To take advantage of unparalleled views, the developers upgraded the buildings with enlarged windows tinted blue; aluminum-and-glass balcony rails with a similar tint, instead of the original wrought iron; energy-saving ventilation; and glass-enclosed lobbies.
“You can see the water from 50% of each building,” says Steven Gurowitz, whose Pompano Beach firm, Interiors from Steven G, designed the interiors. The amenities were enhanced in each building, with separate spaces provided for teens and toddlers, fitness centers facing the lake, news cafés, clubrooms, and infinity pools.
In between the buildings, garages, and marina, drought-tolerant landscaping with a lush, tropical look of big leaves and colorful flowers was planted by West Palm Beach landscape architect Wayne Villavasco.

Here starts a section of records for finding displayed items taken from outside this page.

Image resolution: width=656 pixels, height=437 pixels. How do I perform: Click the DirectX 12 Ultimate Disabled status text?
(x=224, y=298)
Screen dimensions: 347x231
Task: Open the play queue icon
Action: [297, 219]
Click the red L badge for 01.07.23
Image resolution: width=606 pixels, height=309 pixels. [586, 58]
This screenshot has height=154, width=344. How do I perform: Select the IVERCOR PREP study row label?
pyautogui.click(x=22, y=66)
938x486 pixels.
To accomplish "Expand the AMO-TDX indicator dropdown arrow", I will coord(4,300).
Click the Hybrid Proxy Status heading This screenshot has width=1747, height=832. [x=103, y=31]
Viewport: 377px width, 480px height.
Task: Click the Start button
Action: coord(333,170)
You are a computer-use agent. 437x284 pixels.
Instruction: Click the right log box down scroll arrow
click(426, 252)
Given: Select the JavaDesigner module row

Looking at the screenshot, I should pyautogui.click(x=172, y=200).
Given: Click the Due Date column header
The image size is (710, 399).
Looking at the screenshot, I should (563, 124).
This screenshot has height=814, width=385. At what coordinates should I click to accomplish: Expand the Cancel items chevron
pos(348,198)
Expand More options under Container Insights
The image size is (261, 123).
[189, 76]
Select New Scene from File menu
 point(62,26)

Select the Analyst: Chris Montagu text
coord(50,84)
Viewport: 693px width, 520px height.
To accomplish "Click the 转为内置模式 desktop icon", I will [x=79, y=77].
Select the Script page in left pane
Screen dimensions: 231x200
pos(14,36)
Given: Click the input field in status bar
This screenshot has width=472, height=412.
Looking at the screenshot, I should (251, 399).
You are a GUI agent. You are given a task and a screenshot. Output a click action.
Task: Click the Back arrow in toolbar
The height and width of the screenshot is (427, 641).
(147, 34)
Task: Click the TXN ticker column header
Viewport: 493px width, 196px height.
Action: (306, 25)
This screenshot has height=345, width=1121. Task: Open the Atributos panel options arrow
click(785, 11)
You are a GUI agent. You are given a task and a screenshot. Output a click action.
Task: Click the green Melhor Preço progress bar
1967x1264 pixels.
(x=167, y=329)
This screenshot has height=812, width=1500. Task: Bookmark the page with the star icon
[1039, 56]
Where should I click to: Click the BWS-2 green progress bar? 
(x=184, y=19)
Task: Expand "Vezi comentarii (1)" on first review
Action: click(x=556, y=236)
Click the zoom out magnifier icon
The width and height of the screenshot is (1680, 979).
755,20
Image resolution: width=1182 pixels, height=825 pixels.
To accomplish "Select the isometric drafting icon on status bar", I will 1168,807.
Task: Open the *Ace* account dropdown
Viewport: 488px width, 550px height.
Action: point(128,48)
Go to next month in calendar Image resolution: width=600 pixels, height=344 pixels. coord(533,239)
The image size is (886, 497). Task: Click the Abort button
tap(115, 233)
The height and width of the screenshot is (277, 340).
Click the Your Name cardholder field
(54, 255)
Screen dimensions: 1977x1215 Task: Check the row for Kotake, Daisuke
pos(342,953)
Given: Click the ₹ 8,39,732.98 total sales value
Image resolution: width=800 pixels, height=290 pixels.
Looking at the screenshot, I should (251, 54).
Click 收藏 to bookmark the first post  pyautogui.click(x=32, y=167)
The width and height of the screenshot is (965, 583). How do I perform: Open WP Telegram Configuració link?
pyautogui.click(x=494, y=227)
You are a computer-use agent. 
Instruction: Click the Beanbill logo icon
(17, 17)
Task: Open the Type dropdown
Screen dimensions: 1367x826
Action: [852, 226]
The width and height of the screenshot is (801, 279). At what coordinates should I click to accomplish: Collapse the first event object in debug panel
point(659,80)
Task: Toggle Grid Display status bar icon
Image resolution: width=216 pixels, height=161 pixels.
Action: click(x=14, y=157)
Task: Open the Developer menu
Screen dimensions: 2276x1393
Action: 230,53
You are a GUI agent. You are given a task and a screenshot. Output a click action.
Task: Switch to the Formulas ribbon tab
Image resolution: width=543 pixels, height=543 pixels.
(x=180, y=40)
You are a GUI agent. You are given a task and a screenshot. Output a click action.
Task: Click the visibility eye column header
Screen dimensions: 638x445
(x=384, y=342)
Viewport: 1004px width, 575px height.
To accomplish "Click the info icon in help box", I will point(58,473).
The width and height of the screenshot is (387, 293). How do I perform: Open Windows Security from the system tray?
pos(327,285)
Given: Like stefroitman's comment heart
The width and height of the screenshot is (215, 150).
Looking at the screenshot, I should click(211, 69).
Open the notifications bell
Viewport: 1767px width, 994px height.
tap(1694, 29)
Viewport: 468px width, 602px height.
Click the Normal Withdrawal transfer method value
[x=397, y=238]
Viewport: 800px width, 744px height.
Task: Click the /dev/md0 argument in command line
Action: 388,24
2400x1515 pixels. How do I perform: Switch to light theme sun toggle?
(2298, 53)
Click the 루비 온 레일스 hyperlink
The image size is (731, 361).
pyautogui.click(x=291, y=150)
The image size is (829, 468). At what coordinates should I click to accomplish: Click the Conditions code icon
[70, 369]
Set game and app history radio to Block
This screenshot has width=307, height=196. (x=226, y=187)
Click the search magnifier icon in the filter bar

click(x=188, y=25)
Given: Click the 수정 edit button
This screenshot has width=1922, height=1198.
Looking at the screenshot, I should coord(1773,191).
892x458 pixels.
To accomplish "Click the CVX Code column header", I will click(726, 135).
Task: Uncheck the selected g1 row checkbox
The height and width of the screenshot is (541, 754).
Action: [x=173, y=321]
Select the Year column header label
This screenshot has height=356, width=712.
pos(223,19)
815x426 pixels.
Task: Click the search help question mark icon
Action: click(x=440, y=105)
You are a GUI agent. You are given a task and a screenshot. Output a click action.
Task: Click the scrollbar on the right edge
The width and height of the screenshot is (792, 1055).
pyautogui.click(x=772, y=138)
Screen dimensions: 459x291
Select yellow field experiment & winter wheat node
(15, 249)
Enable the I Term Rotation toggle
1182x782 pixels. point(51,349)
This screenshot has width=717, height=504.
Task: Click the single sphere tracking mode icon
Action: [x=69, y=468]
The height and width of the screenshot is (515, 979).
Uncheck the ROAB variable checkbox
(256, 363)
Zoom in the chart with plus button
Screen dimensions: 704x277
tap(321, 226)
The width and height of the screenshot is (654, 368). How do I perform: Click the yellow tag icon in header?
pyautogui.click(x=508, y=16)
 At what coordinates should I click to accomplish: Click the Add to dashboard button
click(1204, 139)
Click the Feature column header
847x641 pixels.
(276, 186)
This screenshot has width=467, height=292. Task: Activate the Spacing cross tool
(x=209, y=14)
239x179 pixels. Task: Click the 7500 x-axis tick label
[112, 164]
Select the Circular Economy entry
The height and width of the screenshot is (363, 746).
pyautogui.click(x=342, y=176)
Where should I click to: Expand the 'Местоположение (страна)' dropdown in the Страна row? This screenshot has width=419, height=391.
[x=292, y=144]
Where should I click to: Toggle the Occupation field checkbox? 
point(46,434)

While ocean views may be sought in Miami and other east Florida coast cities, the developers here understood they had a different type of trophy project. “Units on the ocean usually come with a [doubled] price tag, yet serious boaters can’t head out from those locations [the way] they can from our waterway site,” Fairman says. The marina was designed to accommodate boats as long as 100 feet. The slips are expensive, however—priced at $7,500 a linear foot.
The overall results have wowed many observers, including the mayor of the 5.3-square-mile city that lies 30 minutes north of the much larger Miami. “It’s a different product than we’ve had [in the past], with views of the lake and so many boats,” says Mayor George Vallejo.
Gurowitz designed Marina Palms’ furnishings to reflect a contemporary, luxe ambience with a “loungey feeling,” he says. Sales director Michael Internoscia compares the mood to being at a Ritz-Carlton or other five-star resort. For a unified look for the condos, the same high-end cabinets and top appliances were selected throughout, but owners can choose the flooring, lighting, and millwork.
The units—some of which are two-story townhomes—range from two-bedrooms measuring 1,600 square feet and costing $800,000 to 4,300-square-foot, four-bedrooms for $5.2 million.
The concept has worked, with all the units at the north tower, which was completed last November, having already sold out. To date, only 40 of 234 units remain unsold in the south tower, which is expected to be done by year’s end.